2020.06.22
【組織開発】「Withコロナ」これからの労働組合に求められる構想力

◆組合活動の未来に向けた思考を止めない!

新型コロナウイルスという未曽有の出来事に直面してから数カ月が経過し、私たちはさまざまな変化への対応を迫られています。4月に実施した弊社主催の組合活動に関する緊急アンケートでは、95.5%が「新型コロナウイルスの感染拡大によって活動が停滞していると感じる」と回答する結果となりました。状況が一変したために従来の組合活動が一時的に停滞してしまうのは致し方ないことです。しかし、組合員の不安が増大している今こそ、私たちは組合活動の未来に向けた思考を止めてはいけません。さらに思考を研ぎ澄まし、知恵や知見を結集し対話を進め、労働組合をアップデートする構想力を培う必要があります。

◆構想の起点となる「Withコロナ」組合活動事例

従来型の組合活動の停滞に直面している私たちですが、今は多くの労働組合でコロナ対策のための緊急措置の組合活動事例が報告されています。一部をご紹介します。

・評議員向けに、オンライン職場集会のスキルを育成する研修を実施(メーカー労組)
・集合型の組合員セミナーを中止し、プログラム内容を機関紙コンテンツとして配信(食品系労組)
・定期大会の開催、議案決議、役員選挙をオンラインで実施(食品系労組)
・在宅勤務者に対し緊急アンケートを行い、結果分析に基づき在宅勤務ガイドラインを作成し労組HPで公開(流通系労組)
・7月実施の定期大会についてオンラインでの開催に向けて対応(エネルギー系労組)
・定例実施の組合員向けイベントに代わり、健康関連のオンラインセミナーを実施し、組合員から高評価を得る(住宅設備系労組)
・トップメッセージとしてブログを急きょ開設し組合員の不安払拭のための情報を毎日発信する(サービス業労組)
・議案書のダイジェスト版を発行し、組合員へ方針について周知徹底を図る(重工業労組)
・議案説明のために役員専用HPサイトにて動画による情報発信(金融労組)
・ブログで毎日労使での協議内容を公開/コロナ相談室を設置/健康促進メーカーのeーラーニングと契約し組合員に提供(機械メーカー労組)
・出勤者への労いを込めてサンキューカードを発行(システム系労組)

これらの活動には、従来の活動の代替である側面と、今後の組合活動の構想を練るうえで起点となる意味合いが含まれていると感じます。

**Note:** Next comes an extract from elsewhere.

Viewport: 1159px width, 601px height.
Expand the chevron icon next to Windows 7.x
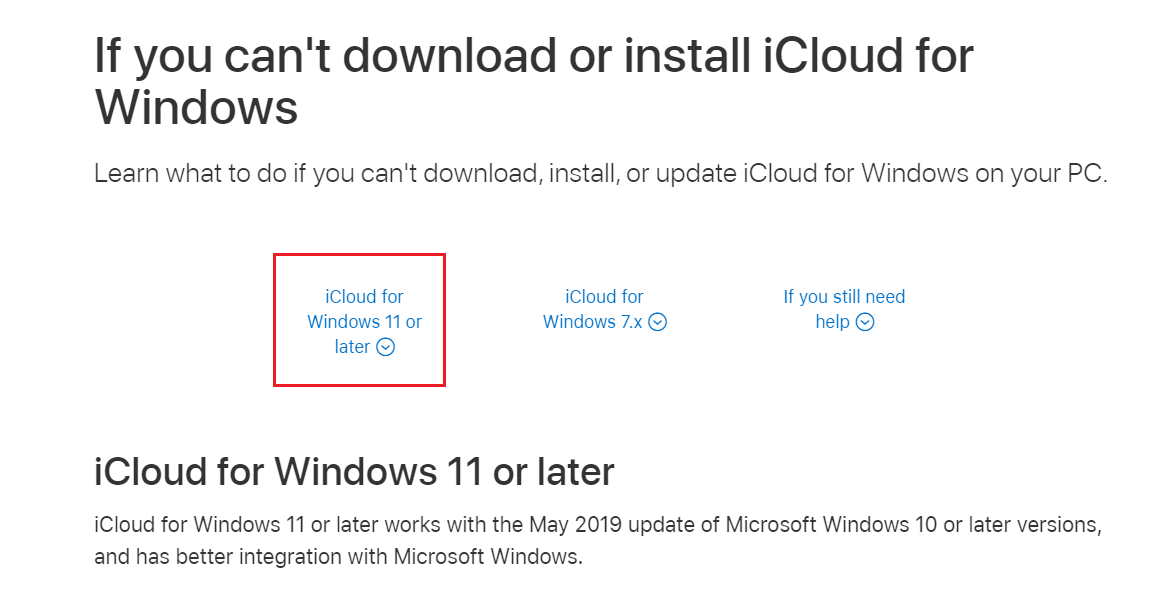(658, 322)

◆コロナ以前からの課題×想定される新たな価値観=シフトチェンジ

今後の組合活動をシフトチェンジするためには、従来から抱えていた課題を見つめ直し、今後生じると想定される新たな価値観と掛け合わせて考えていくことが重要です。労働組合はコロナ以前から次のような課題を抱えていました。

・組合員の組合への関心が低い
・役員のなり手不足
・役員の思いやノウハウの伝承
・組合活動自体の目的化
・儀礼的な組織運営 など

このような課題を乗り越える一方で、現在進行形である「Withコロナ」時代と、コロナ終息後の「Postコロナ」時代に起こる変化や、そこで生まれる新たな価値観を考え抜き、課題や問題に対して行動することが必要だと考えます。

では今後、労働組合を取り巻くステークホルダーの価値観や概念にどのような変化が起こるのでしょうか。一部をご紹介します。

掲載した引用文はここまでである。